Никогда не говорить о своей работе.
Для меня: если бы любое из моих чувств было единственным, я подчинился бы ему. Мною всегда владеют одновременно два противоположных чувства.
Алжирцы. Их жизнь, в тепле и тесноте друзей, родных. В центре всего – тело, его достоинства – и глубокая печаль, когда оно дряхлеет. Жизнь без иных горизонтов, кроме ближайшего, очерчивающего круг того, что принадлежит плоти. Гордые своей мужественностью, способностями по части выпивки и еды, своей силой и храбростью. Уязвимые.
Поэтапное выздоровление.
Усыпить волю. Прочь разные «надо».
Полная деполитизация ума и затем гуманизация.
Описать клаустрофоба – и еще комедии.
Уладить отношения со смертью, т. е. принять ее.
Согласиться выставлять себя напоказ. Умирать от этой тоски не буду. Если умру, все кончено. Если нет, все равно не избежать опрометчивых поступков. Нужно всего лишь соглашаться с чужими мнениями. Смирение и приятие – чисто медицинские средства от тоски.
Мир движется к язычеству, но пока отвергает языческие ценности. Их нужно восстановить, сделать веру языческой, Христа сделать греком, и тогда придет равновесие.
Не от избытка ли ответственности все мои страдания?
Раз уж я и так завял, точно в пустыне, нужно довести это иссушение до конца, достичь предела и перейти его, так или иначе. Либо безумие, либо большее самообладание.
Метод: при первых признаках тоски ускорять дыхание, когда тревога – замедлять. Сочетать с этим немедленную приостановку любых действий и любых жестов.
К этому добавить: полное расслабление.
На будущее: перенос и накапливание энергетического заряда, содержащегося в любом хотении или желании, путем кратковременного пресечения этого хотения или желания.
В отношении общества признать, что я от него ничего не жду. Любое участие станет тогда просто даром, за который ничего не ожидаешь взамен. Хула и похвала станут тогда тем, чем они и являются: ничем. В конце концов упразднение стадного чувства.
Отбросить пережеванную мораль абстрактной справедливости.
По отношению к людям и вещам держаться реальности. Как можно чаще возвращаться к личному счастью. Не отказываться признавать то, что есть на самом деле, даже когда это противоречит желаемому. Напр.: Признать, что и сила тоже – и даже больше, чем все остальное, – убеждает. Правда стоит любых мучений. Только на ней зиждется радость, венчающая затраченные усилия.
Собрать энергию – в центре.
Признать необходимость врагов. Любить их за то, что они есть.

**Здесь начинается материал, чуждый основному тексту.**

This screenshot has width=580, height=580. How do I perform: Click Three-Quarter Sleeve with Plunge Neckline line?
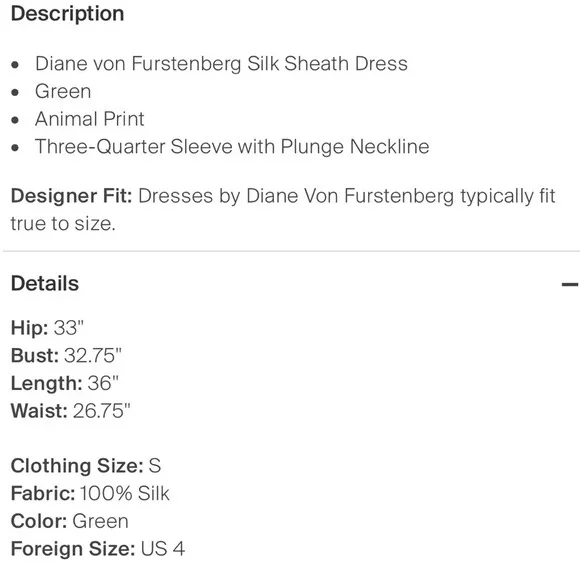tap(232, 147)
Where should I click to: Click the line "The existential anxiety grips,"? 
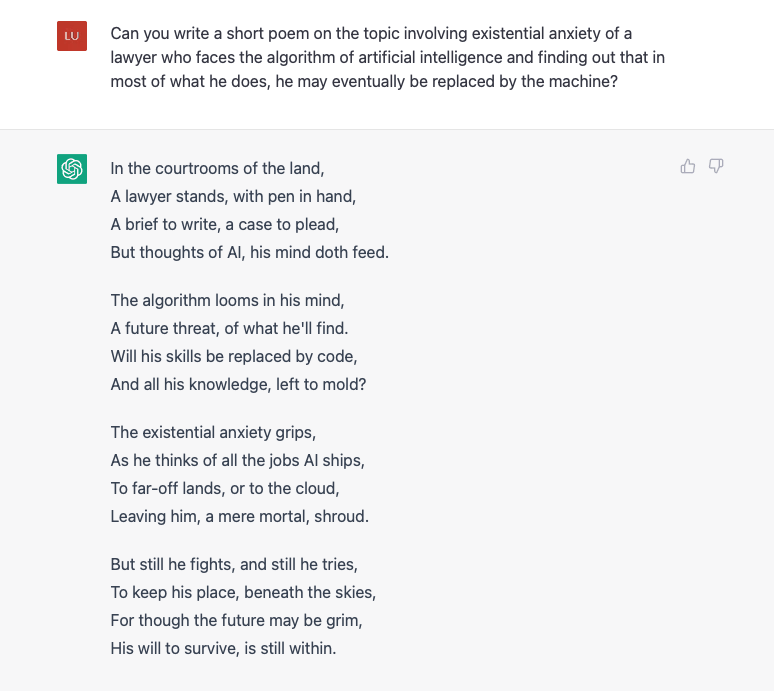pyautogui.click(x=213, y=432)

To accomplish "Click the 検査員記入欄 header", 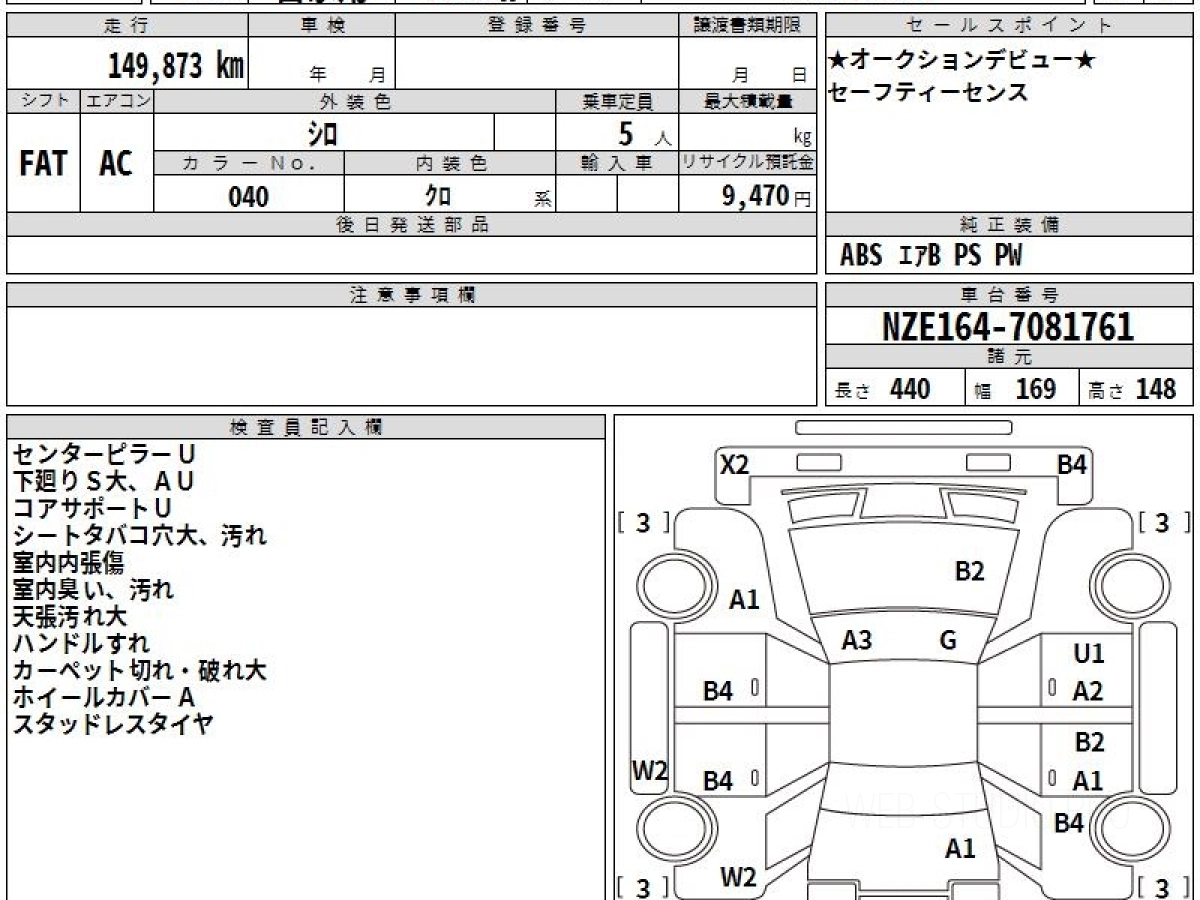I will [x=306, y=426].
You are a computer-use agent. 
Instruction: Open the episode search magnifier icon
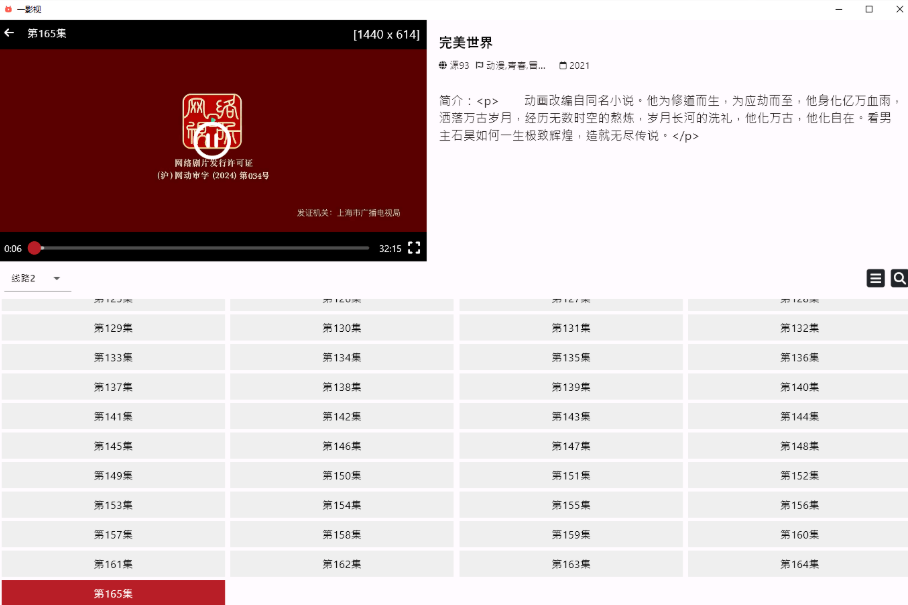pos(898,279)
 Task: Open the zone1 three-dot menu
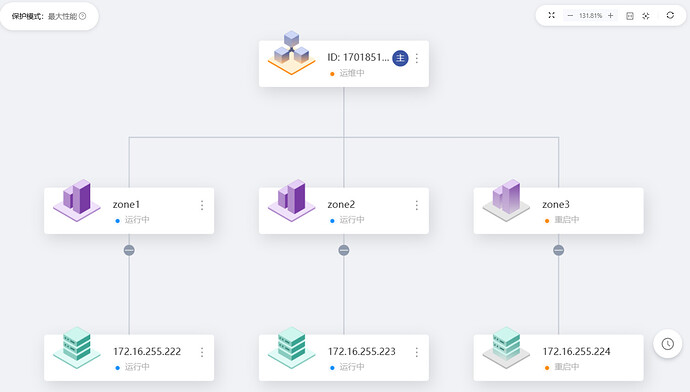(x=202, y=205)
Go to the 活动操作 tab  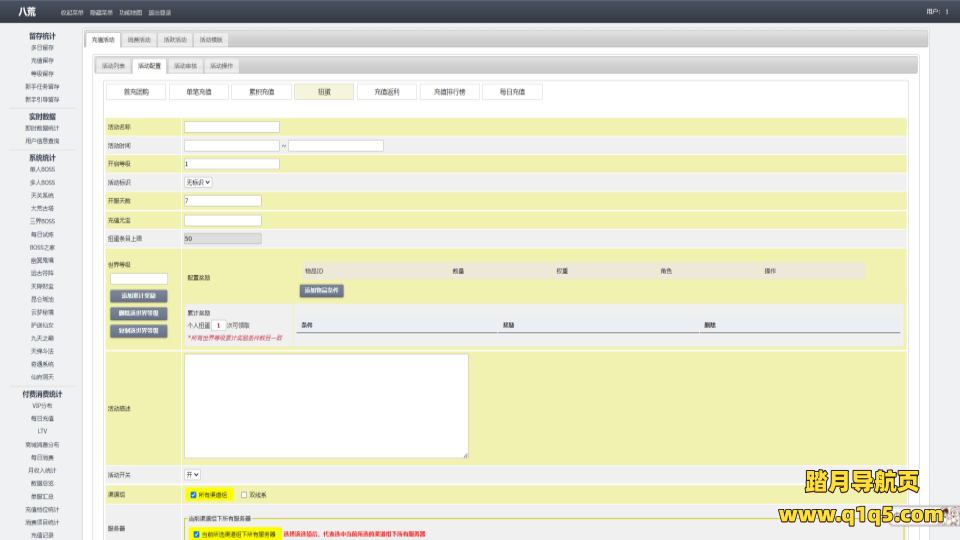point(222,66)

Избавляться от всех автоматизмов, начиная с самых ничтожных и кончая самыми высокими. Табак, еда, секс, защитные реакции (или нападающие – одно и то же) и даже творчество. Аскеза не по отношению к желанию, как таковому – оно должно быть неприкосновенно, – но к его удовлетворению.
Обрести огромную мощь, но не для того, чтобы подавлять, а чтобы отдавать.
3 мая.
Почти полностью восстановился, надеюсь, сил даже прибавилось. Лучше осознаю теперь то, что знал всегда: тот, кто влачит свою жизнь, сгибается под ее тяжестью, не сможет помочь никому, какие бы обязанности он на себя не взвалил. Тот же, кто владеет собой и владеет жизнью, в состоянии быть по-настоящему щедрым и отдавать без усилий. Ничего не ждать и не требовать, лишь бы хватало сил, чтобы отдавать и работать.
Дневник.
Конец апреля 1958 г. Канны.
Целыми днями в море. Поплавки сетей (бутылка со свинцовым язычком внутри, укрепленная на пробковом кружке) вечерами позвякивают, словно колокольчики пасущегося в море стада. Ночью яхты в порту поскрипывают и постанывают мачтами и сходнями.